Yes. As of 2026, 91% of new cars sold in the US have embedded telematics systems that collect detailed driving data including speed, braking patterns, acceleration, mileage, time of day, and GPS location. Major manufacturers including GM, Ford, Toyota, Hyundai, and Kia have shared this data with data brokers like LexisNexis and Verisk, which compile it into driver behavior reports and sell them to insurance companies. These reports can directly affect your insurance premiums.

What was the GM OnStar data sharing settlement?

In January 2026, General Motors settled a class-action lawsuit over its practice of sharing OnStar driving data with LexisNexis and Verisk without adequate consumer consent. The settlement includes a five-year ban on GM sharing driving behavior data with data brokers, required deletion of previously shared data from broker databases, and improved consent disclosures for OnStar-connected services. The settlement covers GM, Chevrolet, Buick, GMC, and Cadillac vehicles with OnStar.

How do I get my LexisNexis consumer disclosure report?

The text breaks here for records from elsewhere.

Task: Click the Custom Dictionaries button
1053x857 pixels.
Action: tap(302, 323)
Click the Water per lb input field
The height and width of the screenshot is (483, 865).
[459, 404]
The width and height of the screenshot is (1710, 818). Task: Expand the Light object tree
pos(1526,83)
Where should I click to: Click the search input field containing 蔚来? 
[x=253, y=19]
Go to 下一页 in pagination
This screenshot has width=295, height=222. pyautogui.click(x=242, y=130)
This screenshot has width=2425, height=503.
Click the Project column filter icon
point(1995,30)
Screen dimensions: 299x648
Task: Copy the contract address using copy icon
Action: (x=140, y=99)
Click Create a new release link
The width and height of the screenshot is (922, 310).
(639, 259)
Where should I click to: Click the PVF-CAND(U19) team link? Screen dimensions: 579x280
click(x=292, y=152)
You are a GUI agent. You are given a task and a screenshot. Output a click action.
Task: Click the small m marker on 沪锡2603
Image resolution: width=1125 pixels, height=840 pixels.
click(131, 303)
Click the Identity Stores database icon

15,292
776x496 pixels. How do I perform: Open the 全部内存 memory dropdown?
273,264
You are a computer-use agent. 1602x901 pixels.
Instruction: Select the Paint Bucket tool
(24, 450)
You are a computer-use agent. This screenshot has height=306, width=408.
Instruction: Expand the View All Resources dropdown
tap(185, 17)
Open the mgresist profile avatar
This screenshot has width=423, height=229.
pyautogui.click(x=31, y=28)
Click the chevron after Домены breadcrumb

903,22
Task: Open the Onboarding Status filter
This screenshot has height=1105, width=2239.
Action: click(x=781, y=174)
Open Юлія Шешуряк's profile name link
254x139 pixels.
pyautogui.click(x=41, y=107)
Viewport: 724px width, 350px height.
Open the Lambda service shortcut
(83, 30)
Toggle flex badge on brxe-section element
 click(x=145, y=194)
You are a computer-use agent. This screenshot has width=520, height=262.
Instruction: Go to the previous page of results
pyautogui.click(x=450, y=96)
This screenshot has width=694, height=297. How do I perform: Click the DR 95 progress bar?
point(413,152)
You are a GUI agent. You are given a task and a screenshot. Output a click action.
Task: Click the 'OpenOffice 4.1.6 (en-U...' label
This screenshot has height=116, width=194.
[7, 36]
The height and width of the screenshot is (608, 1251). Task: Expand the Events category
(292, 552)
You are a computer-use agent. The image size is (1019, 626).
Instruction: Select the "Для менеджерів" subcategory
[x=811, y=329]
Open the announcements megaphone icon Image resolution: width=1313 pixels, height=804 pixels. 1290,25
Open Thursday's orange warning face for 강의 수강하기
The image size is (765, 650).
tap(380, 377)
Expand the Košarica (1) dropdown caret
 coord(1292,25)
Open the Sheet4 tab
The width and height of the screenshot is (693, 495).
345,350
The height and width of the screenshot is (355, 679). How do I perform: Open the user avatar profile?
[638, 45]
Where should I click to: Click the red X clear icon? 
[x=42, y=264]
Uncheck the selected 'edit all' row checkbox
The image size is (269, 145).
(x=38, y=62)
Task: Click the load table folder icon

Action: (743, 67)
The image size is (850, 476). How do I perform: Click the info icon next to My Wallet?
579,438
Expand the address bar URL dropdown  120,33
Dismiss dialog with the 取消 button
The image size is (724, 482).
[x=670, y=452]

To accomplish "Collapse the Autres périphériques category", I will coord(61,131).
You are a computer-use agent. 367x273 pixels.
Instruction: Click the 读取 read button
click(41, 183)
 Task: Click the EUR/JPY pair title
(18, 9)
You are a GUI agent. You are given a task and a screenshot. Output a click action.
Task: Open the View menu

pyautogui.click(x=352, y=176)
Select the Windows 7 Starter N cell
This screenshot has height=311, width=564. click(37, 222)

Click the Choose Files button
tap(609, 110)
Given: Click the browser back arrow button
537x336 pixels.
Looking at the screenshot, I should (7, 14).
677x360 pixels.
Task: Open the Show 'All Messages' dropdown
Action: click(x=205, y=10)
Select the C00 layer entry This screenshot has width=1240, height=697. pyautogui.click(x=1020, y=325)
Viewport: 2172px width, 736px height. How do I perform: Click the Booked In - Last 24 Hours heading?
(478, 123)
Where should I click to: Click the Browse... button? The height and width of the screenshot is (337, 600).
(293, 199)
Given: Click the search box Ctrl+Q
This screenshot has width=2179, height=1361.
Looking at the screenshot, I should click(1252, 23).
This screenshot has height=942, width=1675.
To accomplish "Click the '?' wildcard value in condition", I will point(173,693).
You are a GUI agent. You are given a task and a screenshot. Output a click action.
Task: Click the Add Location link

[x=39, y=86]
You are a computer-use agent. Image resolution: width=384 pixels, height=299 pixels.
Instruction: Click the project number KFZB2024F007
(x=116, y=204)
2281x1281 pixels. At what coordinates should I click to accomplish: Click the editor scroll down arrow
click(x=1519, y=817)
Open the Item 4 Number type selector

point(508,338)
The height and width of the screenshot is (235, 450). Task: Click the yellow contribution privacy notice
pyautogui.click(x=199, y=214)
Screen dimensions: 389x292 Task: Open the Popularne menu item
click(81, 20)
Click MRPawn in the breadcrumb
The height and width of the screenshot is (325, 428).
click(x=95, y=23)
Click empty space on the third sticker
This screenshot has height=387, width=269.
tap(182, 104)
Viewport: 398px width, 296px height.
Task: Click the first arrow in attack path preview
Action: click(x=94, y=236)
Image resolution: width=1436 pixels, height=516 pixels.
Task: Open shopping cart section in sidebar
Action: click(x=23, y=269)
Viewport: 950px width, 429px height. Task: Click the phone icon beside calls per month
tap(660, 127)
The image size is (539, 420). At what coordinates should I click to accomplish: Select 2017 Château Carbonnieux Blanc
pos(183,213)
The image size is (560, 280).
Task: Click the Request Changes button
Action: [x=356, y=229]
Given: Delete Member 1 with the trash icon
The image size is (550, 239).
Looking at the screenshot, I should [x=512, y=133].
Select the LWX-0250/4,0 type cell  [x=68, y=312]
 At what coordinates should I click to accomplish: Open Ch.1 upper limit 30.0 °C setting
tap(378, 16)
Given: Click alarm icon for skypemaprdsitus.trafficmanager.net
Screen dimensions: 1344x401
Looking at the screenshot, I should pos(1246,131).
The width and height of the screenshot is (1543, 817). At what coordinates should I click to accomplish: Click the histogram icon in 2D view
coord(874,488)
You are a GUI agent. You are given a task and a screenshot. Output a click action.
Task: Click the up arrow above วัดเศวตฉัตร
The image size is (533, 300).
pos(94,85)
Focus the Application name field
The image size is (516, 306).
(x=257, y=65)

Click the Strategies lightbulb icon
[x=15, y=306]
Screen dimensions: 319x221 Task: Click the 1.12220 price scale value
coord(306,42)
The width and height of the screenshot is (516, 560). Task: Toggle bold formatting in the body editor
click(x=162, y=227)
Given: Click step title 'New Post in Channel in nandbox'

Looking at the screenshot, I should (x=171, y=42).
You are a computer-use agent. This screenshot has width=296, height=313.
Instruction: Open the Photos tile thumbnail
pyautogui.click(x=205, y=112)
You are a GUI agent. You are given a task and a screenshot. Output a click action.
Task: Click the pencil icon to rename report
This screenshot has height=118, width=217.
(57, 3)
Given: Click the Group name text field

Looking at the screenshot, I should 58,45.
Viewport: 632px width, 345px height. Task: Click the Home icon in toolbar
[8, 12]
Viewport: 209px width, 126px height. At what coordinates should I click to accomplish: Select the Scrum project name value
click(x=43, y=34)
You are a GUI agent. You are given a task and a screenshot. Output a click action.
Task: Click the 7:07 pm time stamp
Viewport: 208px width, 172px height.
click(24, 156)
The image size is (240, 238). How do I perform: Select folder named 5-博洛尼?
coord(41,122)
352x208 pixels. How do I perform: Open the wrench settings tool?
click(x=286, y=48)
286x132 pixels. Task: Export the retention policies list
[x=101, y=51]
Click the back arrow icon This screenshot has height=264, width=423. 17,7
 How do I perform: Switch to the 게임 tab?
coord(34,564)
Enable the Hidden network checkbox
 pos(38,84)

You can request your LexisNexis consumer disclosure report for free through the LexisNexis Consumer Center at consumer.risk.lexisnexis.com. Request the "Full File Disclosure" which includes your C.L.U.E. report and any driving behavior data. You are entitled to one free report per year under the Fair Credit Reporting Act. The report will show what driving data LexisNexis has on file, which insurers have accessed it, and what risk scores have been generated from it.

Can car driving data actually raise my insurance rates?

Yes. Studies show that only 31% of drivers benefit from telematics-based insurance scoring, while 24% see their premiums increase. Insurance companies use driving behavior data — including hard braking frequency, rapid acceleration, late-night driving, and total mileage — to adjust risk scores. A LexisNexis driving behavior report with frequent hard braking events or high nighttime driving can result in premium increases of 10-40%, even if you have never filed a claim or received a traffic violation.

Did any states ban car manufacturers from selling driving data?

Virginia passed SB 338 in 2025, which bans the sale of precise geolocation data collected by connected vehicles without explicit consumer consent. California's CCPA gives consumers the right to opt out of the sale of personal information including driving data. Several other states are considering similar legislation. However, there is no federal law specifically addressing connected vehicle data sharing, and most states still have no restrictions on the practice.